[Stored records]
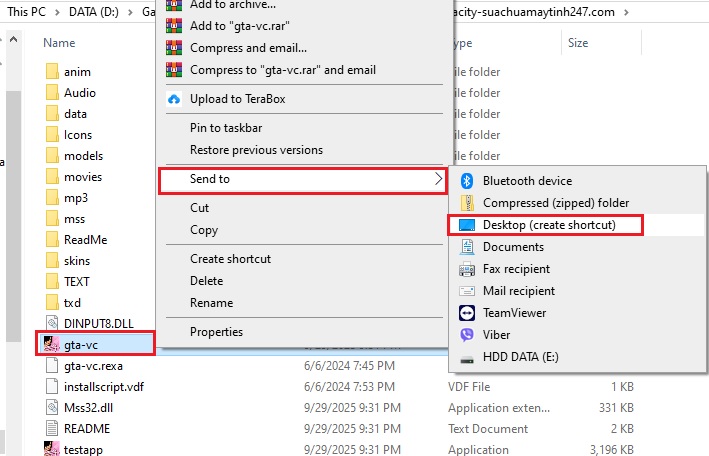
Task: Click Pin to taskbar entry
Action: tap(226, 128)
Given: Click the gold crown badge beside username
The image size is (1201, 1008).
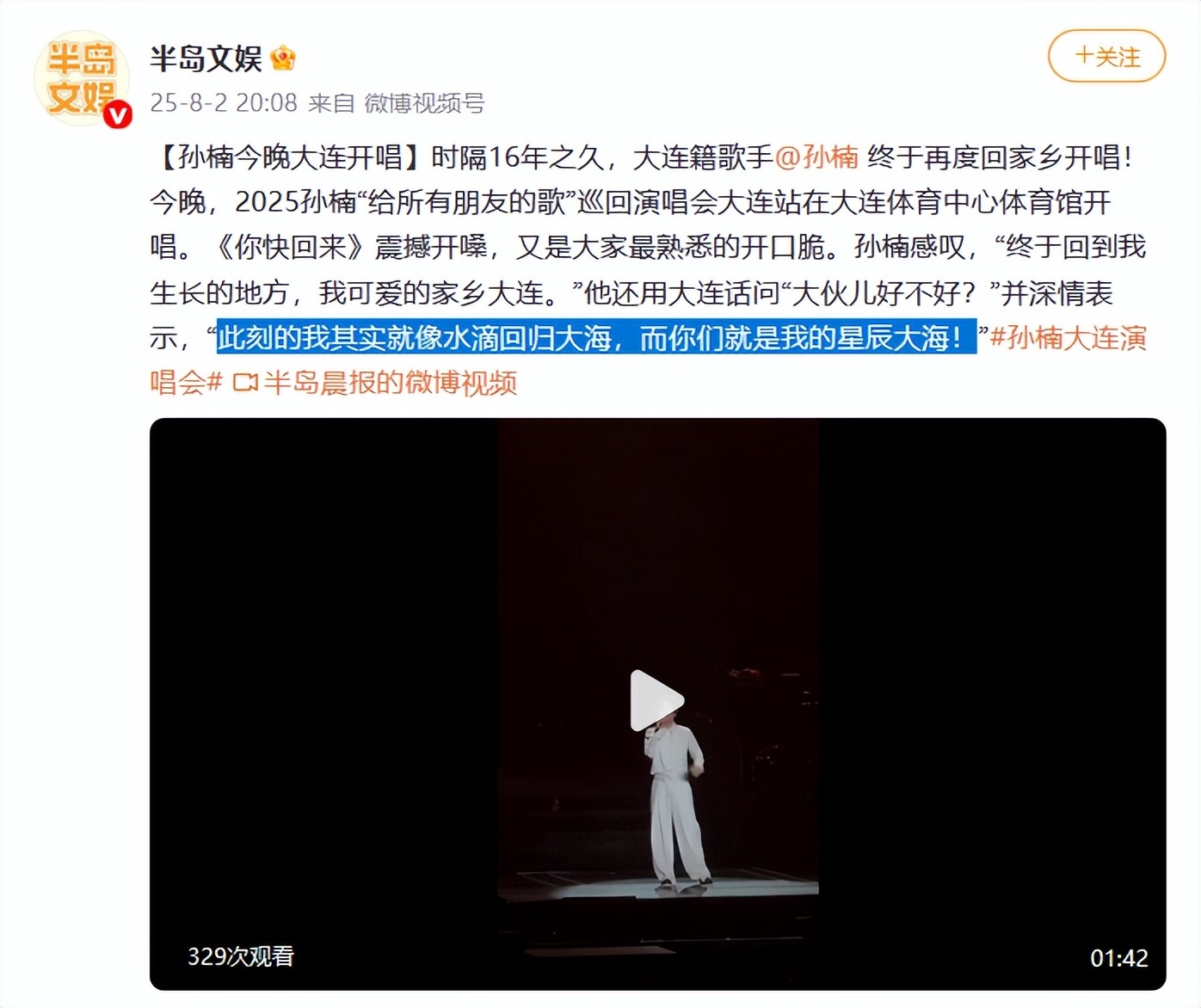Looking at the screenshot, I should (x=282, y=58).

*Exercise directions*. Starting at the line that holds "Given: Click the", retype every line through the end of the data, both ends included. Pictures stay out of the copy.

*Exercise result*.
Given: Click the gold crown badge beside username
The image size is (1201, 1008).
Looking at the screenshot, I should (x=282, y=58).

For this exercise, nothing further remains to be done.